Figure 6:  Bike Calculator

Drafting Aerodynamics

The effects of aerodynamics is HUGE in road racing, time trials, criteriums, and even sprinting.  For example, drafting can reduce oxygen costs by 25 to 40 percent.  Figure 7 (below) offers a great illustration of the effects of aerodynamics and drafting:  a world class track team time trial riders can produce the following average wattages in a pace-line (traveling around 35 mph):  
First rider will produce around 607 watts (+/- 45), 
2nd rider 430 watts (+/- 39), 
3rd rider 389 watts (+/-32), 
4th rider 389 watts (+/-33).  

Notice that there is a decreasing advantage drafting in 3rd position over 2nd, but no further advantage after 3rd position.  (From this and other points within this post you can deduce that your front wheel is more important than your rear wheel concerning aerodynamics and performance, yet the rear wheel still matters!)
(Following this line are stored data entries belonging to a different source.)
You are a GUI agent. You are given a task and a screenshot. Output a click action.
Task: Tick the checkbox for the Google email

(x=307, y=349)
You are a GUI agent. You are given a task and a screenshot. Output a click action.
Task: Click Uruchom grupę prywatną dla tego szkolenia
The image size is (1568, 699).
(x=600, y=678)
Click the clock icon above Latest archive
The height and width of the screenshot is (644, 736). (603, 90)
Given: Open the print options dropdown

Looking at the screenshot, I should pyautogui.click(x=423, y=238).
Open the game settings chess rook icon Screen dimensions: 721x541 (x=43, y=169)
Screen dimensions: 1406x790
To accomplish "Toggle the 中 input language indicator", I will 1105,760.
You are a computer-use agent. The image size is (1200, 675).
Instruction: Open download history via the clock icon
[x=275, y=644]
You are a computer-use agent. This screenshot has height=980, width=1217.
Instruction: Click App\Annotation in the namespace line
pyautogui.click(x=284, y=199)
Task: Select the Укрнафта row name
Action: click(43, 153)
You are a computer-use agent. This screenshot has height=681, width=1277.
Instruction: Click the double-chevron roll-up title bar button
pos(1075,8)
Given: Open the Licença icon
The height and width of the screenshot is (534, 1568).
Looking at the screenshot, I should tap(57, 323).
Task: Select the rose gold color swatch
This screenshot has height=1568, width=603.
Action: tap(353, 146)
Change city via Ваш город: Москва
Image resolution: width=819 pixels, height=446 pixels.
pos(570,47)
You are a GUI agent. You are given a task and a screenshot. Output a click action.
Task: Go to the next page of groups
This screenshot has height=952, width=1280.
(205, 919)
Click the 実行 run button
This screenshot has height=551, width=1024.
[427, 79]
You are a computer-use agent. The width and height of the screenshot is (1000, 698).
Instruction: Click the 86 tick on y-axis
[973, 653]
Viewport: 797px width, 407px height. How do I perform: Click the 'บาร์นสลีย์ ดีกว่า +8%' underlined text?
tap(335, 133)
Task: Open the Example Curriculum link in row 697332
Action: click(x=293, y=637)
Figure 7:  Drafting Aerodynamics Illustrated
Ideal drafting greatly reduces a riders energy expenditure (as discussed above) and is a critical component of bicycle racing.

In order to increase your velocity while sprinting, it is extremely valuable to have a good aerodynamic form.  This means producing the smallest frontal area possible, along with a streamlined position.  So put your head low, back flat, and ideally keep your elbows in (if power can still be generated sufficiently).  Mark Cavendish and all the sprinters pictured in the photo in this link have perfect aerodynamic form while sprinting.  
 
Conclusion:

To summarize, an aerodynamic wheel is more valuable than a lighter wheel for most racing applications.  Weight plays a larger role concerning velocity during acceleration and hill climbing (especially for rotating parts such as wheels, shoes, pedals and cranks).  On flat courses, after accelerating, the weight of a wheel (etc) is almost a non-factor when compared to the performance effects of a highly aerodynamic wheel. 

A rider would be wise to ride in an aerodynamic position at all times where the speed is above 10mph even when drafting in a field (riding in the drops vs sitting up with hands on the bars).  
Pedaling hard down descents is not very productive due to the increasing effects of wind resistance.  Average speed can be increased on a hilly courses by careful disbursement of increased effort on uphills and lessening to no effort on descents vs a constant effort over that same distance.

Consider the information provided here and ride accordingly.  Your senses can not perceive the energy savings or the speed increases from good cycling form, but all of the measures devices (speedometer, watt-meter, etc.) can and will.  It can make the difference between winning and losing.  

If I can think of any more useful points I will add them to this post over time.  Any suggestions are appreciated!